BNP Paribas chute en Bourse sur fond de condamnation aux Etats-Unis
Il y a des dossiers poisseux ; pour BNP Paribas, celui de la violation de l’embargo soudanais en est un. Le cours de l’action BNP Paribas a lourdement chuté en Bourse, perdant jusqu’à 10,5% en fin de matinée pour évoluer en baisse de 7,7% à la clôture, entrainant avec lui ceux de la Société Générale et du Crédit Agricole, après qu’un jury populaire américain a reconnu la banque complice d’exactions au Soudan.
La banque est accusée d’avoir contribué au financement du génocide dans le pays dans les années 2000, et trois plaignants se sont vu accorder chacun entre 6 à 7 millions de dollars de dédommagement, un peu plus de 20 millions à eux trois.

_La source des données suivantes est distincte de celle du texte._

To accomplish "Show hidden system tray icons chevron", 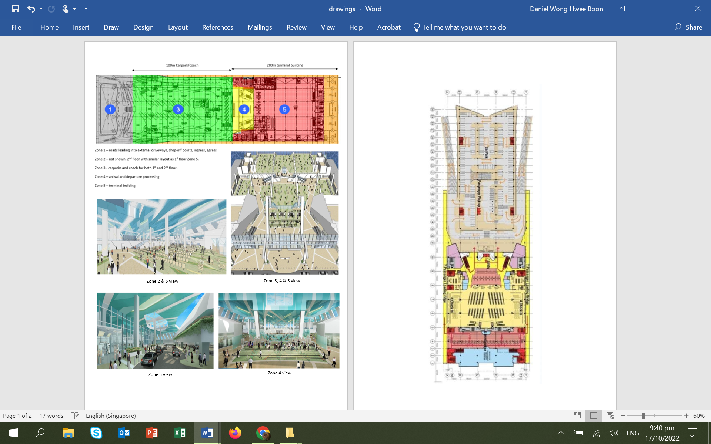I will point(560,433).
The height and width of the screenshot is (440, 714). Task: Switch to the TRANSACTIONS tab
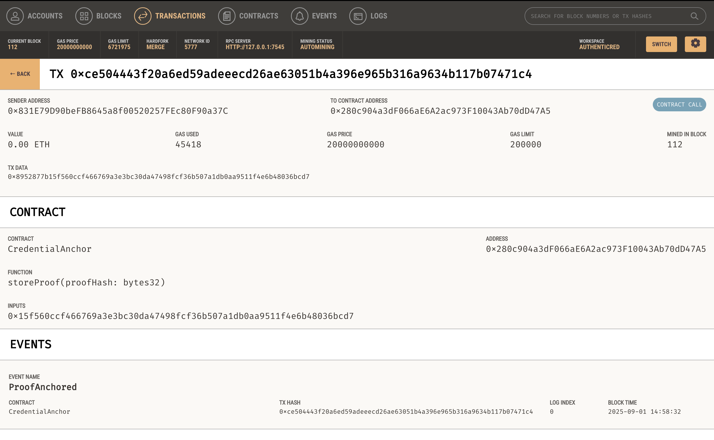180,16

Michael Hausfeld, un des avocats des plaignants, a déclaré à l’AFP que le verdict constituait «un présage de poursuites similaires». Les plaignants soudanais seraient 23.000 d’après des infos de Bloomberg, ce qui peut laisser augurer une ardoise totale chiffrée en dizaines de milliards de dollars.
BNP Paribas fera appel
Au Soudan, la banque s’était livrée à des transferts en dollars, par l’intermédiaire de sa filiale suisse, alors que le pays avait été inscrit par Washington sur la liste des pays soutenant le terrorisme. En 2014, après un plaider coupable, BNP Paribas avait pu penser clore le dossier en réglant alors une amende de 8,83 milliards de dollars à l’Etat Fédéral.
Par communiqué, BNP Paribas a indiqué avoir «la ferme intention» de faire appel et «croire fermement que ce verdict devait être annulé en appel». «Ce verdict concerne uniquement ces trois plaignants et ne doit pas avoir de portée plus large» ajoute la banque. » «Toute tentative d’extrapolation est nécessairement erronée», assure-t-elle, «tout comme toute spéculation concernant un éventuel ‘settlement’». Elle affirme d’ailleurs considérer «qu’elle n’a aucune pression pour parvenir à un ‘settlement’ dans cette affaire».
Par ailleurs, la banque a aussi précisé que la procédure actuellement en cours aux Etats-Unis présente la particularité d'être régie par le droit suisse, et que la banque avait fourni des services financiers «autorisés par le droit suisse et le droit européen». «Le gouvernement suisse lui-même a confirmé que ces revendications sur la base du droit suisse n’ont aucun fondement juridique et a même pris l’initiative remarquable de soumettre une lettre à la Cour avant le procès». Des précision que le marché ne semble pas faire sienne.